The following is the output. Note that we get the same output with print(pca.fit_transform(a-L)), L being any number, due to translational invariance. Same with rotations.

[[ 0.16752654  0.15593431]
 [ 0.20568992 -0.14688601]
 [-0.16899598  0.06364857]
 [-0.20422047 -0.07269687]]

Now, I give a very small perturbation (~1%) to the array a and perform PCA.

a_p = np.array([[0.51 , 0.53 , 0.52 ],
       [0.322, 0.452, 0.741],
       [0.217, 0.342, 0.339],
       [0.116, 0.31 , 0.417]])
pca = PCA(n_components=2)
print(pca.fit_transform(a_p))

The result is as follows. This is quite different from the PCA of the original array.

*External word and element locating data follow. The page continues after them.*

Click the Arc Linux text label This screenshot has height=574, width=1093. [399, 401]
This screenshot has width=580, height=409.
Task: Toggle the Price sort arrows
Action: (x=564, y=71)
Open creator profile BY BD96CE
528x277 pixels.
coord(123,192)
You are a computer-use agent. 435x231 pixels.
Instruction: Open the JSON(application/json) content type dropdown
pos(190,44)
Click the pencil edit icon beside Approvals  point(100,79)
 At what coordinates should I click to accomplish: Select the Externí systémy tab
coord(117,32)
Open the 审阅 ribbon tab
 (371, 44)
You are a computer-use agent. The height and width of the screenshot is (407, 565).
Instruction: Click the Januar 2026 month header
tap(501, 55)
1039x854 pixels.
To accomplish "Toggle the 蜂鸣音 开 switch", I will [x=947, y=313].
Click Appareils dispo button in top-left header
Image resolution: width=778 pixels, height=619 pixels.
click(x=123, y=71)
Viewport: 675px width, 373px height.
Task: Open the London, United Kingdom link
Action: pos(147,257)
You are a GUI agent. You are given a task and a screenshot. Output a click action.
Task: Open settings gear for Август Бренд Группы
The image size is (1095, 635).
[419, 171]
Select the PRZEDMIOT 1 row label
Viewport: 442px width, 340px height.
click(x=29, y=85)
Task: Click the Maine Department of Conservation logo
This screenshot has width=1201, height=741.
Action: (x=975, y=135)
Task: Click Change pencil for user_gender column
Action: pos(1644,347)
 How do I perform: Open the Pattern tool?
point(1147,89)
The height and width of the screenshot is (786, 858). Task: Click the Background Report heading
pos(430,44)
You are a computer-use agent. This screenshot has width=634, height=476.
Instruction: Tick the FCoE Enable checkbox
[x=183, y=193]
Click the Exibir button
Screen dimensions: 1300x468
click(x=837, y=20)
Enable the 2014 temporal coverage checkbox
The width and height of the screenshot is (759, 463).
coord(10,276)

 [[-0.2056024 , -0.14346977]
 [-0.18563578  0.15627932]
 [ 0.17974942 -0.07001969]
 [ 0.21148876  0.05721014]]

I expected the PCA transformation of the perturbed array to be very similar to that of the original array, but the percentage change is huge. Why is this? Is there any way I could obtain a very similar PCA transformation for a slightly perturbed/shaked array?

I understand that I can get a similar PCA by performing only transform operation in the second case (e.g. pca.transform(a_p)), however, in this case, I lose rotational and translational invariance w.r.t. a_p.

The question is originally related to crystallography and my requirement is that the PCA (or whatever) transformation should not change significantly to a small change in the input as well as it should be invariant to the rotations and transformations of the input. Can anyone explain the above or suggest me an alternative method which serves my purpose?

EDIT

As mentioned in a comment I will try to explain the actual problem I am trying to solve and the properties of a good solution. Basically, I want to obtain a 2-dimensional representation of a 3D crystal structure (periodic unit cell shown below). This 2D representation should be invariant to the rotations or translations of the original 3D structure (because it's the same crystal anyway).

crystal unit cell

Let's say we have a unit cell with N number of atoms. The fractional coordinates of selected 4 atoms are indicated above. I first represent this crystal structure by an Nx3 matrix (A), 3 columns being x,y & z coordinates.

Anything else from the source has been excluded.